Data under study START

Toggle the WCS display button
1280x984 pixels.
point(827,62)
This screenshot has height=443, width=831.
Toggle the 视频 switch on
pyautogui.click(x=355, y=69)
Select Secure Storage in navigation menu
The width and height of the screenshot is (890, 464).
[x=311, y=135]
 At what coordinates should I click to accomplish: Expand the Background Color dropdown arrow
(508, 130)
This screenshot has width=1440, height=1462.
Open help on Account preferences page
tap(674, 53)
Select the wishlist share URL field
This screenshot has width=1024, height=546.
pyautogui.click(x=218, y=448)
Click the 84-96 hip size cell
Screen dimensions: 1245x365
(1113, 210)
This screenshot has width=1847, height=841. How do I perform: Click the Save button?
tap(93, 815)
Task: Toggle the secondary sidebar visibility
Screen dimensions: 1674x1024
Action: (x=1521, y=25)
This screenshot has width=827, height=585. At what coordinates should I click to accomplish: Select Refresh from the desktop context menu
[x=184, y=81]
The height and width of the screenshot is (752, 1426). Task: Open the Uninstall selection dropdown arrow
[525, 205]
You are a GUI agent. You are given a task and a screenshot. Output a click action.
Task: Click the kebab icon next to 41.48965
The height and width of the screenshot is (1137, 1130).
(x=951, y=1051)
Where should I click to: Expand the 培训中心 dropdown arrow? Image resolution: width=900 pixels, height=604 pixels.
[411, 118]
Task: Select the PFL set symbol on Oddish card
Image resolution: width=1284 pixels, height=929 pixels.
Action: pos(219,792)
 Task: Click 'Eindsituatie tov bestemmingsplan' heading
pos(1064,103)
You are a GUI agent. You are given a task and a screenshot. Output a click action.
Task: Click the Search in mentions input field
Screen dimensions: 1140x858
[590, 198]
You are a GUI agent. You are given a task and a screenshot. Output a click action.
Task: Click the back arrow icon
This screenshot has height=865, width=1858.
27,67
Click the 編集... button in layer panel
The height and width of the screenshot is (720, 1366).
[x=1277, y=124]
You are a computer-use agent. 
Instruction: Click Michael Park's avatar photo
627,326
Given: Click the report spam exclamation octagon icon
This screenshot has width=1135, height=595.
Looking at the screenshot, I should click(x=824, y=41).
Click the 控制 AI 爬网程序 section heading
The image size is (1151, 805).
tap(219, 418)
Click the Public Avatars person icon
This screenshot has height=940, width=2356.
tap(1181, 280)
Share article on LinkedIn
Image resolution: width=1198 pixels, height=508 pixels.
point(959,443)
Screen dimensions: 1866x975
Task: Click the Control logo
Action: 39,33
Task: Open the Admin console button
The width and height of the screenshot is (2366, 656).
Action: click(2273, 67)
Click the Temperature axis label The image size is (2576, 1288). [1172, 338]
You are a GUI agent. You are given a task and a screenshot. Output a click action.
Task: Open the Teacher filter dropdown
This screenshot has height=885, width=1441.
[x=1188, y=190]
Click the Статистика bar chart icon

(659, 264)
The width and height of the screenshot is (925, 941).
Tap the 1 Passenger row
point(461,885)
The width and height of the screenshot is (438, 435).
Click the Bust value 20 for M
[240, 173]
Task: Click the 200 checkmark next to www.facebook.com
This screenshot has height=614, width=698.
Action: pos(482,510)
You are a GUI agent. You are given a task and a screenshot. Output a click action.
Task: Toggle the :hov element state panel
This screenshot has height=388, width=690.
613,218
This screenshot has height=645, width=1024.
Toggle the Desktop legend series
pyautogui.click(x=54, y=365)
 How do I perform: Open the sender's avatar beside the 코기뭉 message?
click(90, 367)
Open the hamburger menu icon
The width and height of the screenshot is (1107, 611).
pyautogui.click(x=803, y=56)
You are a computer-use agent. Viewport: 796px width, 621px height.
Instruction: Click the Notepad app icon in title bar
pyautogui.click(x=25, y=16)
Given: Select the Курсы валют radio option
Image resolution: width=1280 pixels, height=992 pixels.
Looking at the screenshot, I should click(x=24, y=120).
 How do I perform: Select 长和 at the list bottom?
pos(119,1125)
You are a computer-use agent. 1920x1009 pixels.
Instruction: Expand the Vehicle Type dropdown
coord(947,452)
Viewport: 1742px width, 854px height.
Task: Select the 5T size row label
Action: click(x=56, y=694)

Data under study END

◆ **Problem statement**: Go through the material and copy every line in which the word "panel" occurs.

◆ **The completed task**:
Click the 編集... button in layer panel
Task: Toggle the :hov element state panel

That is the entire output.